Born in Kentucky I grew up in the Detroit suburbs. I would sometimes spend a week or two, once I spent six weeks, in Kentucky, staying with cousins or with my grandparents. It was an entirely different world for me, providing some of the best and worst times of my growing up years. I had a great time on a dairy farm with several of my cousins, milking cows, hoeing tobacco, running over the hills and up and down a creek that surrounded the big farm. I remember too, periods of abject boredom, sitting around my grandparent's old farm house with nothing to do but wander about the red clay yard or kill flies on my grandmother's screened-in back porch.
Certain aspects of these growing up years did come to light in the novel, Then Like The Blind Man: ORBIE'S STORY, knowingly at times, and at times spontaneously and distantly, as ghostly north-south structures, as composite personae, as moles and stains and tears and glistening rain and dark bottles of beer, rooms of cigarette smoke, haylofts and pigs.
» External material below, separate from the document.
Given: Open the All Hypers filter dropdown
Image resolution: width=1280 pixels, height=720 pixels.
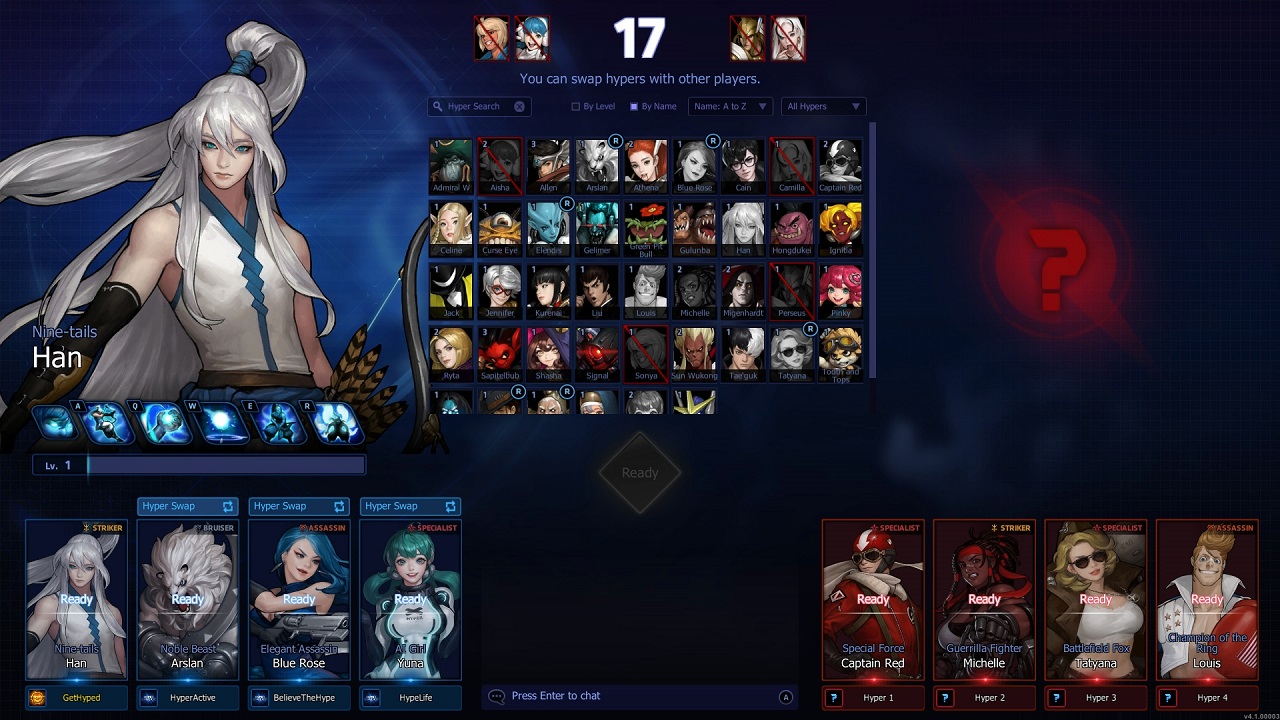Looking at the screenshot, I should 823,106.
Cormac McCarthy, James Baldwin, Carson McCullers, Raymond Carver and Flannery O'Conner, are among my literary heroes and heroines. Tone and style of these writers have influenced me in ways I'd be hard pressed to name, though the discerning reader might feel such influences as one word follows another and as I attempt to "stab the heart with...force" (a la Isaac Babel) by placing my periods (hopefully, sometimes desperately)"...just at the right place."